Se la votazione sarà infruttuosa e nessuno dei candidati avrà raggiunto i due terzi dei suffragi il fumo sarà nero perché alla carta delle schede sarà aggiunto un fascio di paglia umida. Così nell’antico: oggi si usa in prodotto chimico che produrrà un fumo nero, mentre dal bruciare delle sole schede di carta si avrà la classica fumata bianca che la folla di fedeli raccolta in piazza San Pietro accoglierà, come sempre con rumorose manifestazioni di giubilo.
Subito dopo il cardinale camerlengo annuncerà al mondo l’elezione del nuovo pontefice. “Habemus papam” dirà al microfono dalla loggia al centro della Basilica, facendo seguire il nome dell’eletto secondo una formula in latino che prevede anche il nome che il neo Papa avrà deciso di assumere all’atto dell’investitura.
Quando nel 1978 fu eletto papa Giovanni Paolo II, al nome Woytila dalla folla si levò un mormorio: non tutti sapevano chi fosse il cardinale polacco che avrebbe regnato per ben 26 anni, nonostante si fosse detto che sarebbe stato un papa di transizione.
Non sempre il papa uscito dal Conclave aveva l’approvazione dei potenti dell’epoca: nei primi conclavi, intorno all’anno Mille, le potenti famiglie romane candidavano i loro rappresentanti al soglio di Pietro e spesso la spuntavano.
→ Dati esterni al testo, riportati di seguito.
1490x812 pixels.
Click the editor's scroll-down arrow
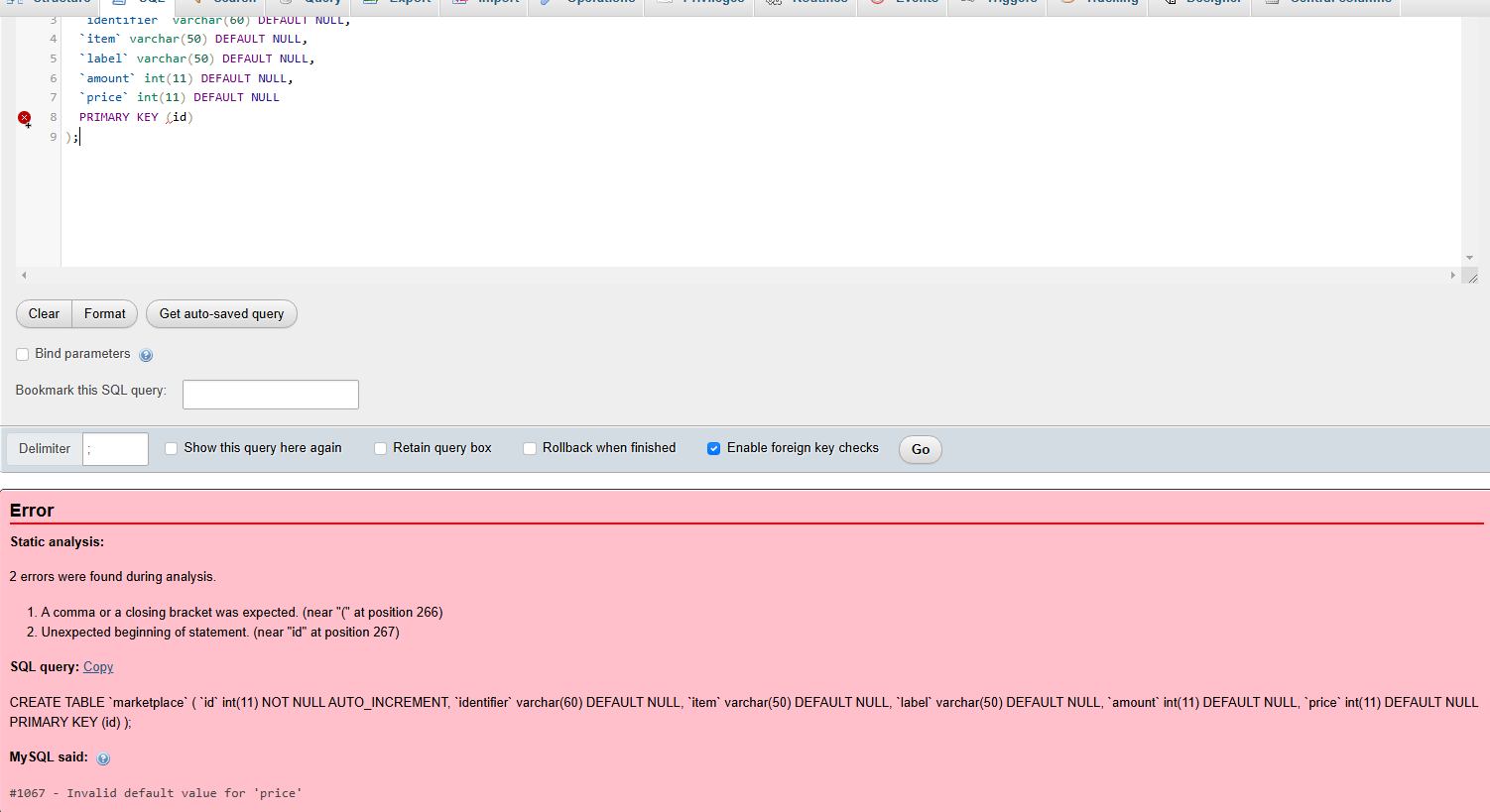pyautogui.click(x=1469, y=258)
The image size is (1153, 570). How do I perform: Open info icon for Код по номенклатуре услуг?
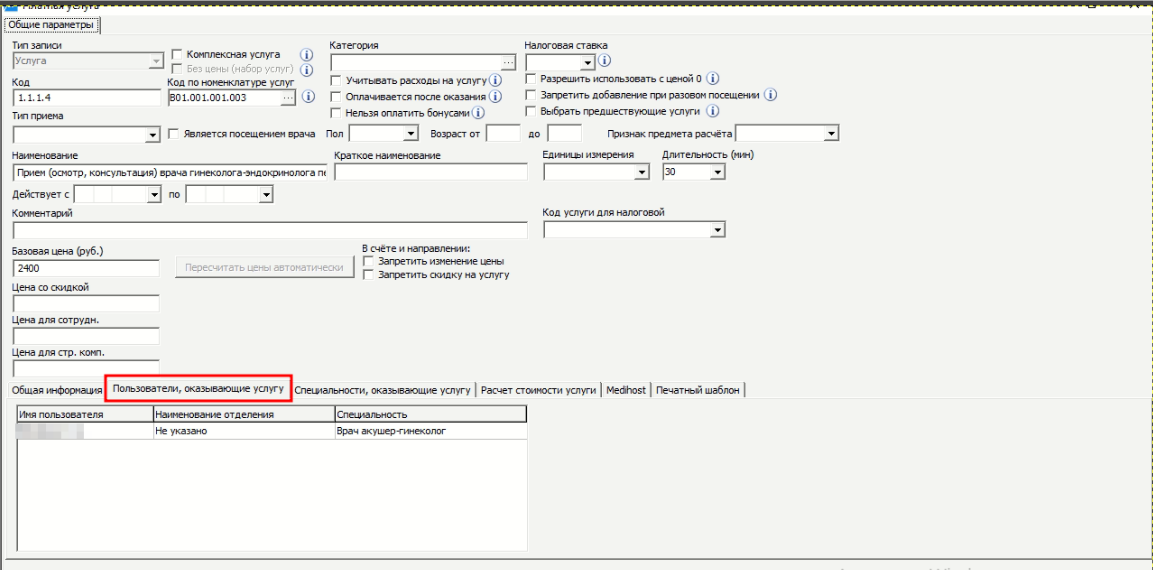tap(308, 97)
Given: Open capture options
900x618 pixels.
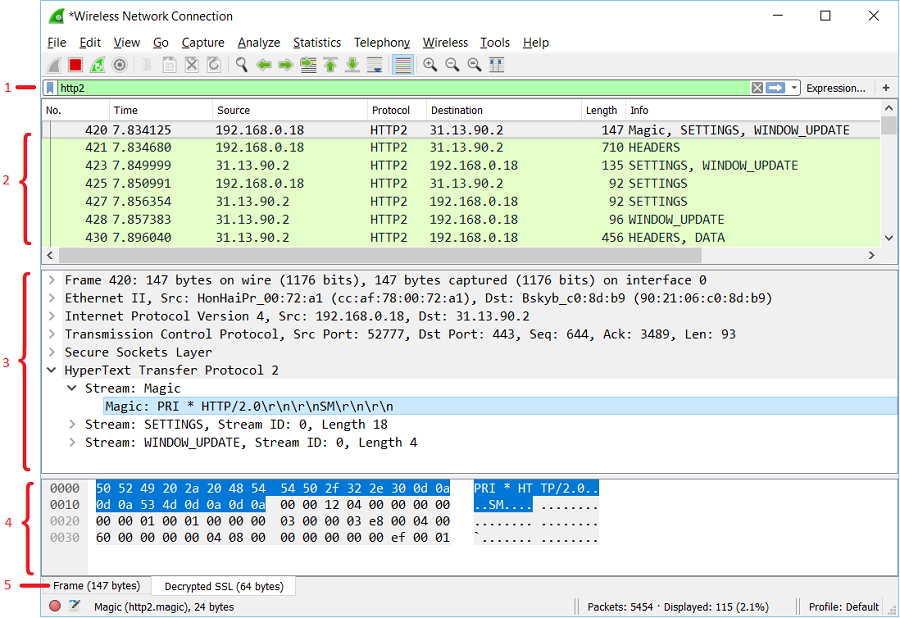Looking at the screenshot, I should click(119, 64).
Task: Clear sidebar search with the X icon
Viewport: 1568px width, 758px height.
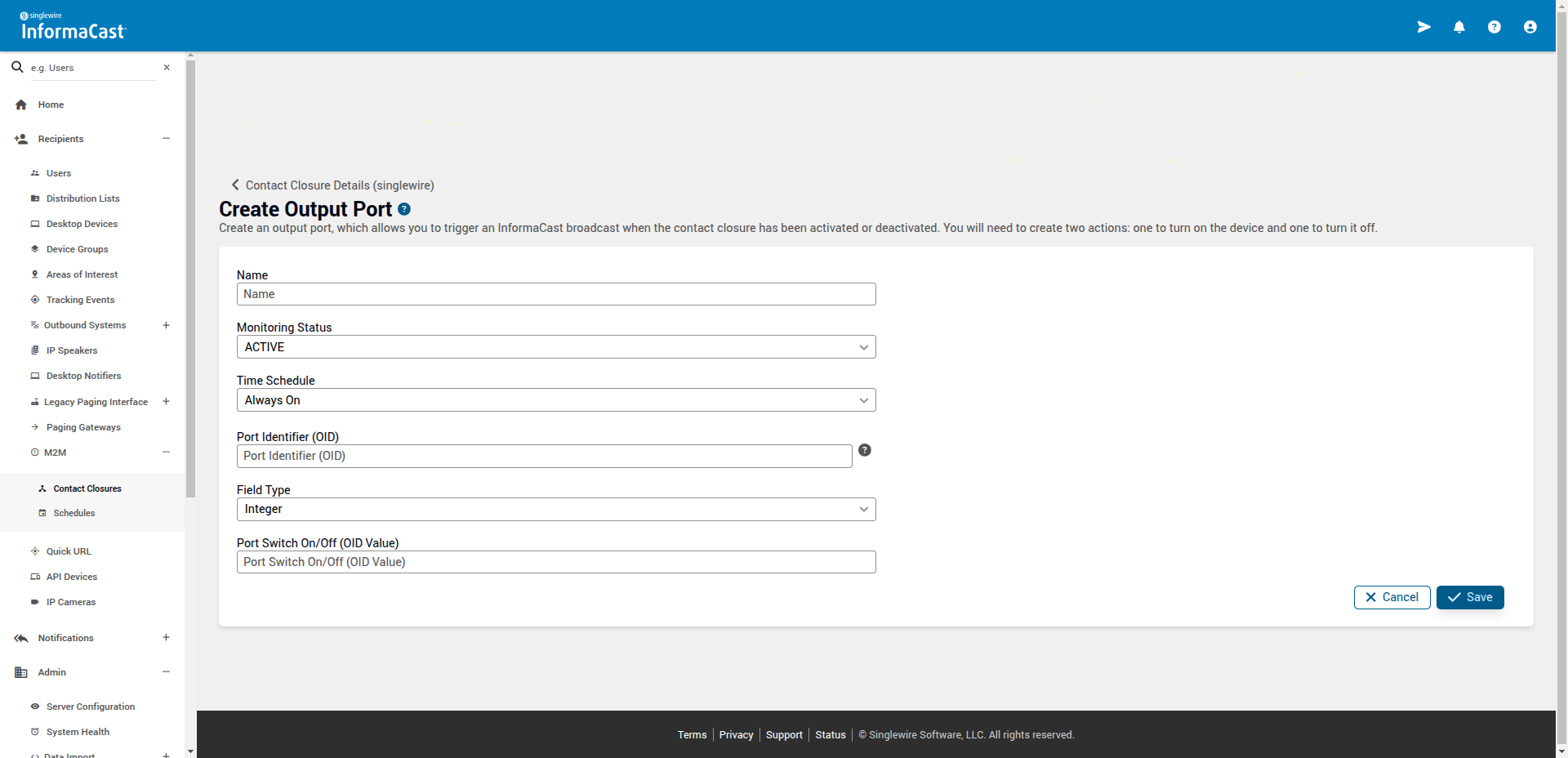Action: (x=167, y=68)
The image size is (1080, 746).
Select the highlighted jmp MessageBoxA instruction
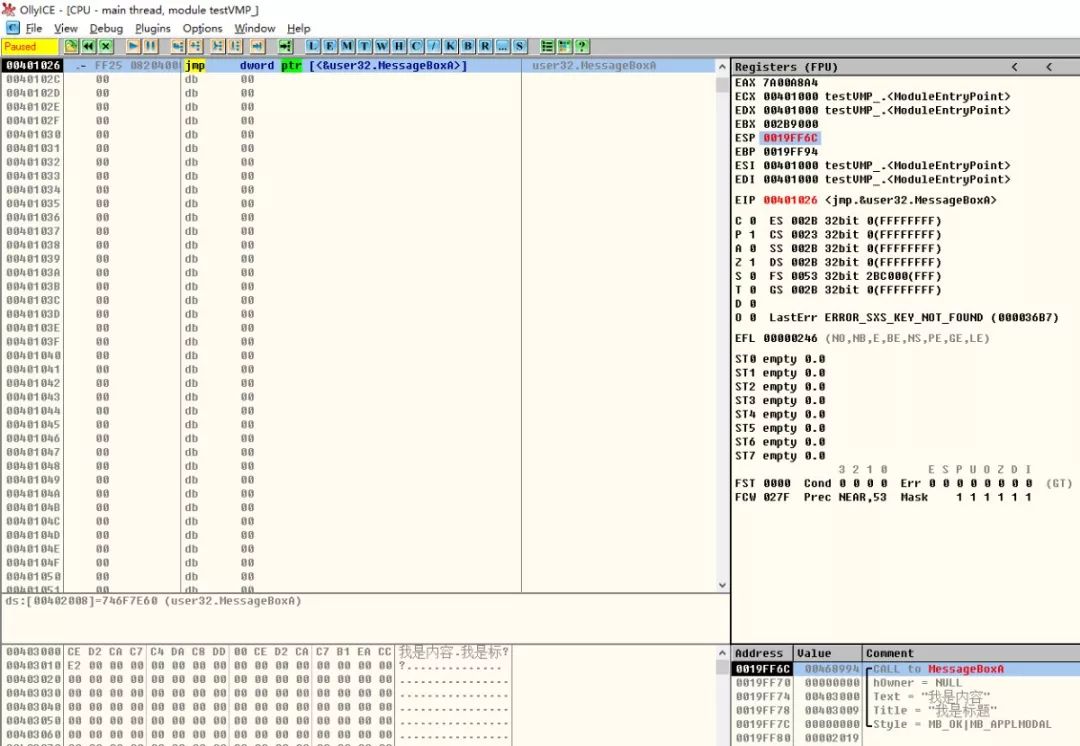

Poi fu il turno degli imperatori: il primo fu nel 557 Giustiniano sottomise all’approvazione imperiale l’elezione di papa Pelagio, come pure pretese di fare, anni dopo, Ottone I all’elezione di papa Leone VIII.
L’ultimo fu l’imperatore d’Austria Francesco Giuseppe che mise il veto alla candidatura del cardinale Mariano Rampalli, ma il sacro Collegio quella volta respinse la pretesa ed elesse un altro candidato, il cardinale Giuseppe Sarto che prese il nome di Pio X. Accadeva, insomma, come se oggi Donald Trump, presidente degli Stati Uniti non volesse riconoscere il papa, se non verrà eletto uno dei cardinali americani.
Ma i tempi sono cambiati e la Chiesa in più di duemila anni ha imparato a farsi rispettare, anche dai più prepotenti dei potenti del mondo. E l’incontro in San Pietro dei grandi del XXI secolo il giorno dei funerali di papa Francesco ne è la innegabile dimostrazione.
La Chiesa non ha divisioni in armi, (“Quante sono? chiedeva il capo del Cremlino), ma ha comunque un ruolo importante nella storia del mondo, perché ha una lunga storia alle spalle: il primo conclave fu riunito nel 1118 in un monastero sul Palatino, e ne uscì papa Gelasio.
Nella Cappella Sistina i cardinali si riunirono nel 1492, l’anno della scoperta dell’America, e non va dimenticato che dal 1621 ininterrottamente i cardinali in conclave richiamano ogni volta la formula secondo la quale il nuovo pontefice è eletto per ispirazione dello Spirito Santo. “Ma, – fa osservare un porporato che i pronostici della vigilia danno per favorito – lo Spirito Santo ispira, ma non vota. E quindi un’intesa dobbiamo trovarla fra di noi”.